Barney originally appears in “Father Earth” (progs 122-125), but stories about robots and computers going haywire go back as far as “Krong” (prog 5) and is a central part of the strip’s first multi-part storyline “Robot Wars” (progs 10-17). It’s a theme that John Wagner would return to again and again, arguably most significantly with the introduction of robot judges in “Mechanismo” (Megazine 2.12–17) – a plot element that has been returned to repeatedly over the last 25 years.
This is also one of the first stories to feature the idea of the city block, or “block” as they are more conventionally known.
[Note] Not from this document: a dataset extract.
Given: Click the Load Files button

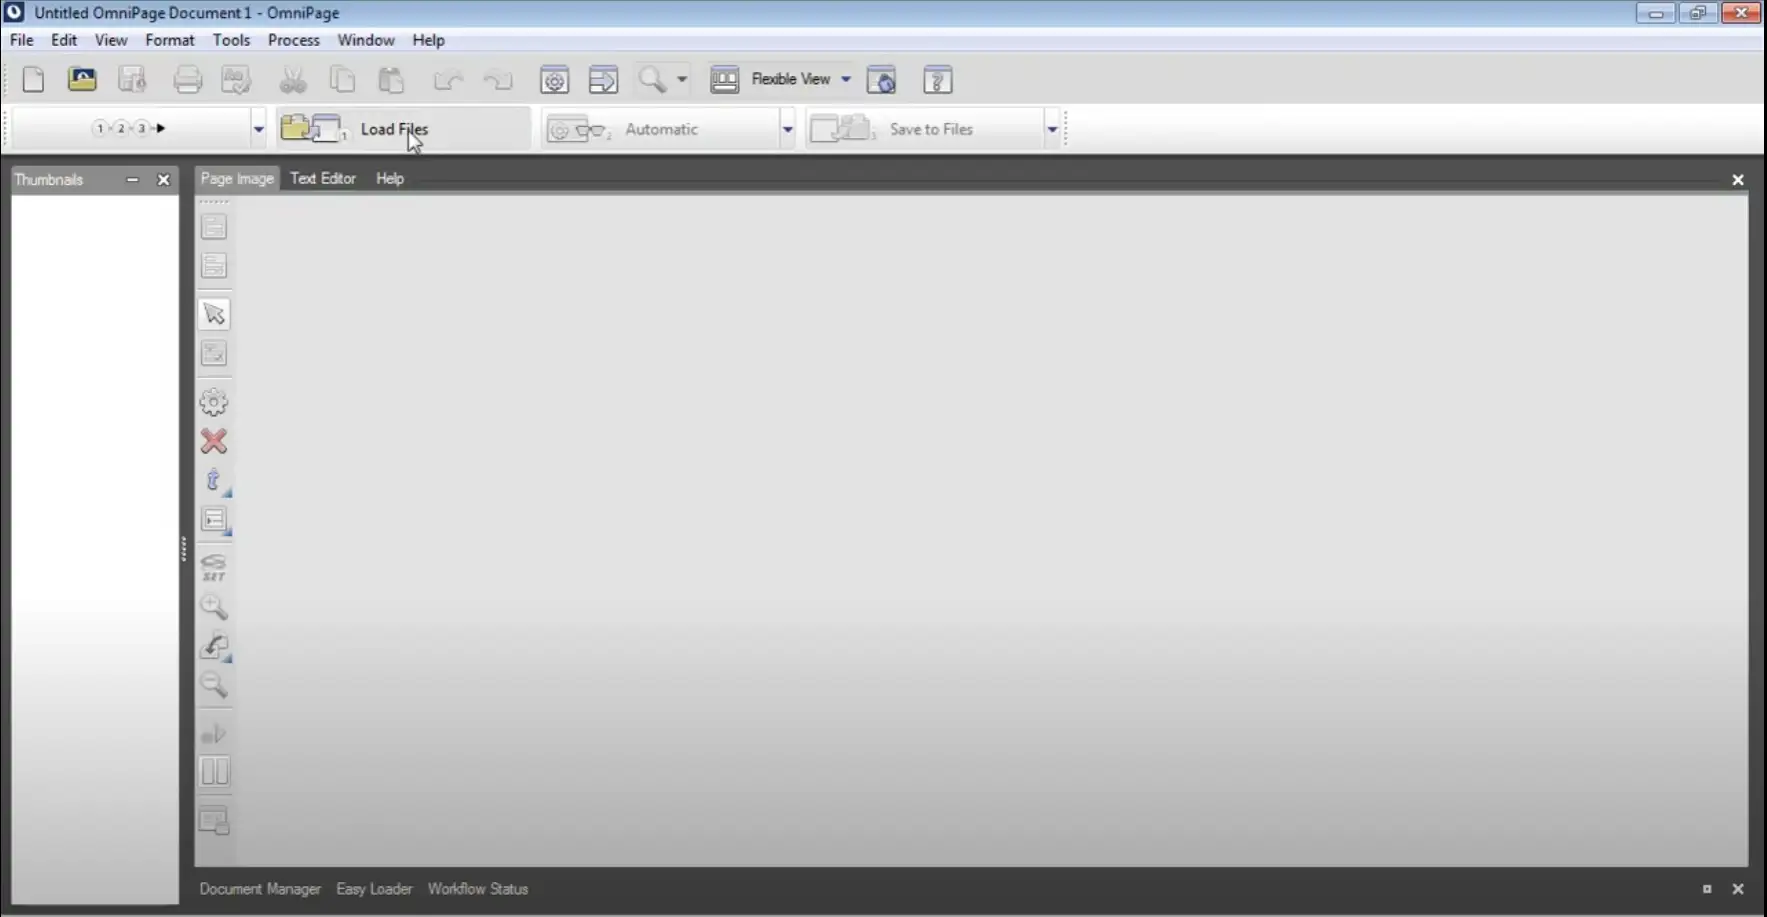Looking at the screenshot, I should 394,129.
Although the idea that everyone lived in massive skyscrapers is a concept that is established on the first page of the very first episode “Judge Whitey” (prog 2), it was only really with “City Block” (prog 117-118) that the strip began to explore what every day life for the citizens of Mega City One was really like and look at blocks as a sociological perspective. “City Block” is also where the convention that most buildings are named after famous people from the 20th Century was established, normally for humourous or ironic effect. It also quickly became a norm for blocks to be named after British celebrities that very few Americans would have ever heard of – Des O’Connor being a case in point!
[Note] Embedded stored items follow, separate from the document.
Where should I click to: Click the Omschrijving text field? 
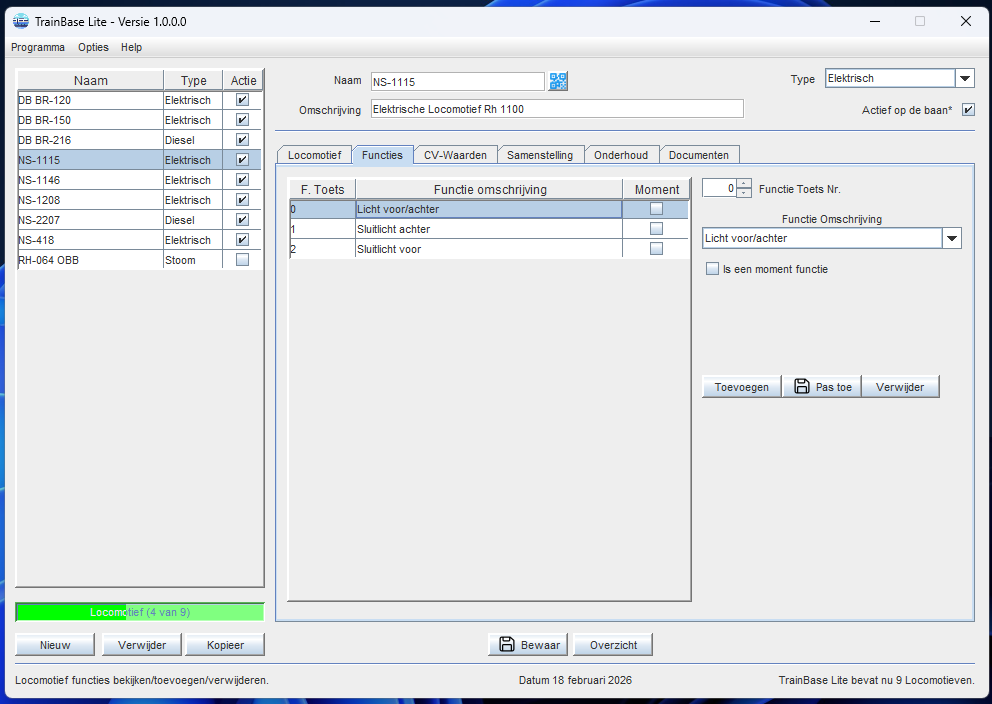click(557, 109)
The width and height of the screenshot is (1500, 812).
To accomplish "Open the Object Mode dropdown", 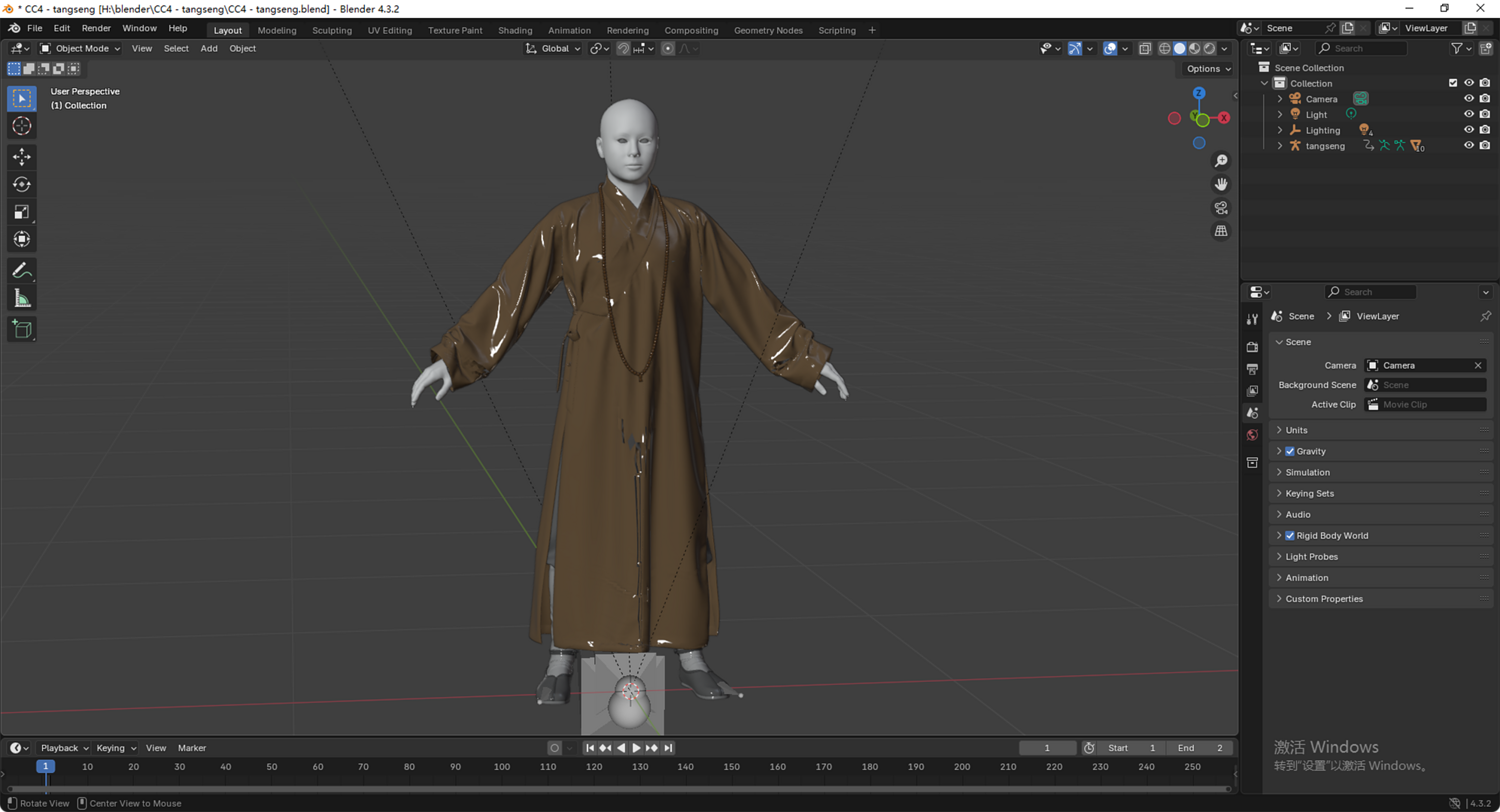I will 80,48.
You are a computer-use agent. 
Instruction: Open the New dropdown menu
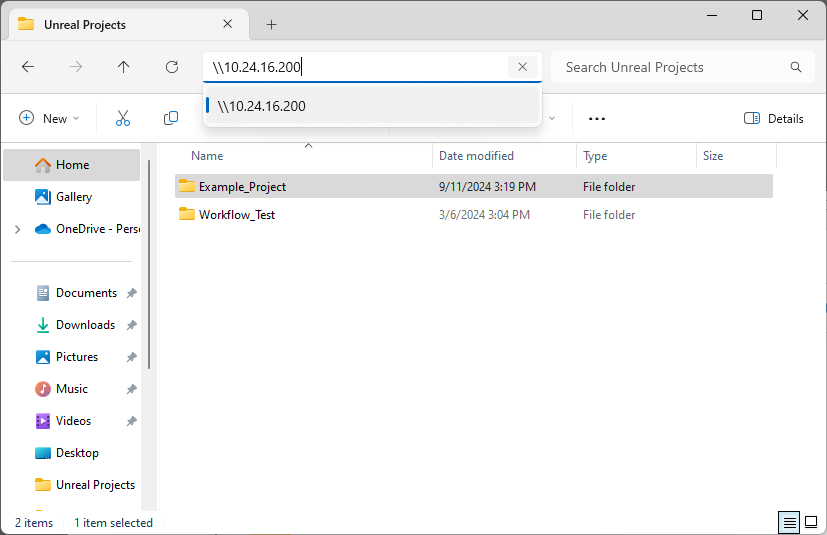pyautogui.click(x=49, y=118)
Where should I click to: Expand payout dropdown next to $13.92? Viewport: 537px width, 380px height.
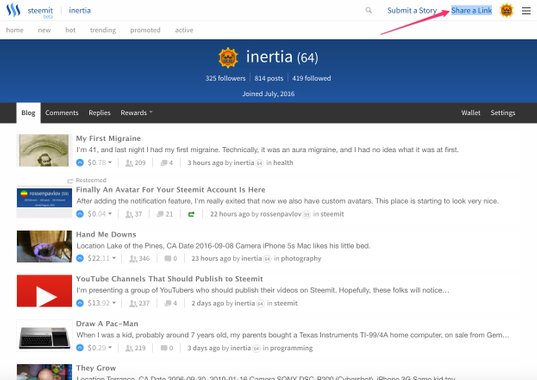point(114,303)
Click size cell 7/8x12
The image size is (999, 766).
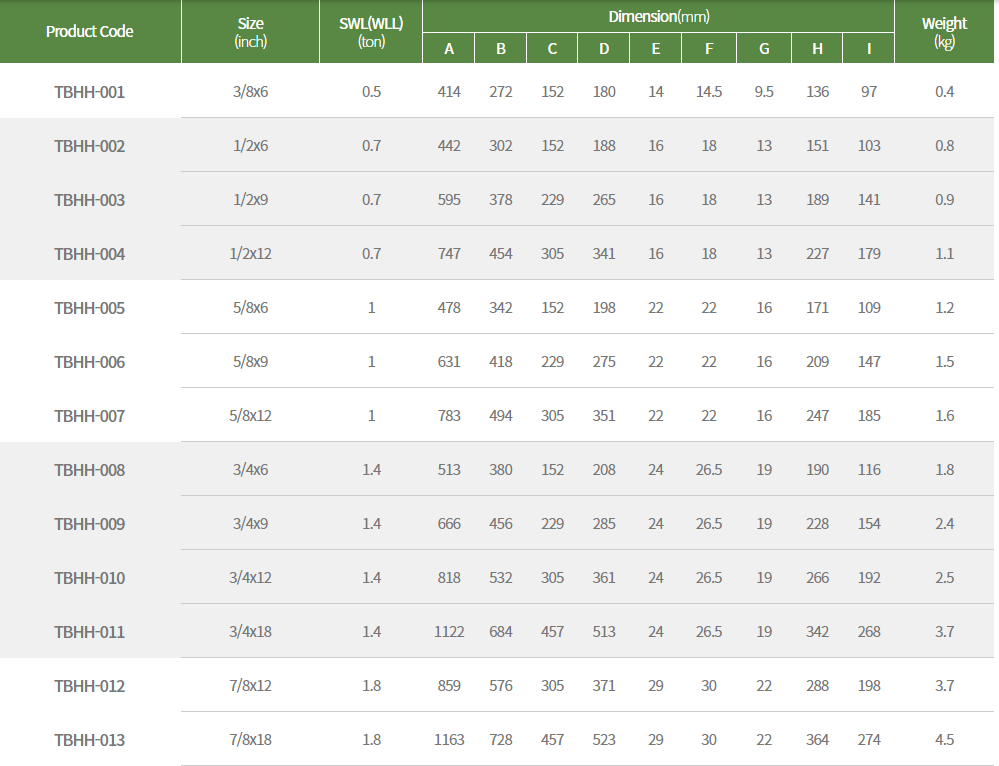click(251, 686)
It is also significant to see how Mike McMahon’s artwork here has evolved compared to “The Return of Rico“. That in itself is already significantly different to his early work when he essentially copied Dredd creator Carlos Ezquerra’s style (to Ezquerra’s chagrin), but by the time we get to Des O’Connor Block, McMahon has settled into the style he is perhaps most famous for, the cartoonish, gangly Dredd with massive boots. He’d continue to adopt this style for a year or so, but his style continued to evolve. He only draws occasionally for the strip now, but when he does his style is far more abstract to the point of being almost cubist in style.
Trivia
- If you don’t know, Des O’Connor was a light entertainer who was a staple part of British television from the 1960s-2000s.
- Although this story is not set at Christmas, it did in fact appear in an issue of 2000AD that was published around Christmastime (it has a cover date of 22 December, which at the time meant that it was due to be withdrawn from sale on that date). This is a minor break from the tradition in the Judge Dredd strip that stories typically take place 122 years after publication (making this episode set in 2101 AD and the current date in the strip being 2142).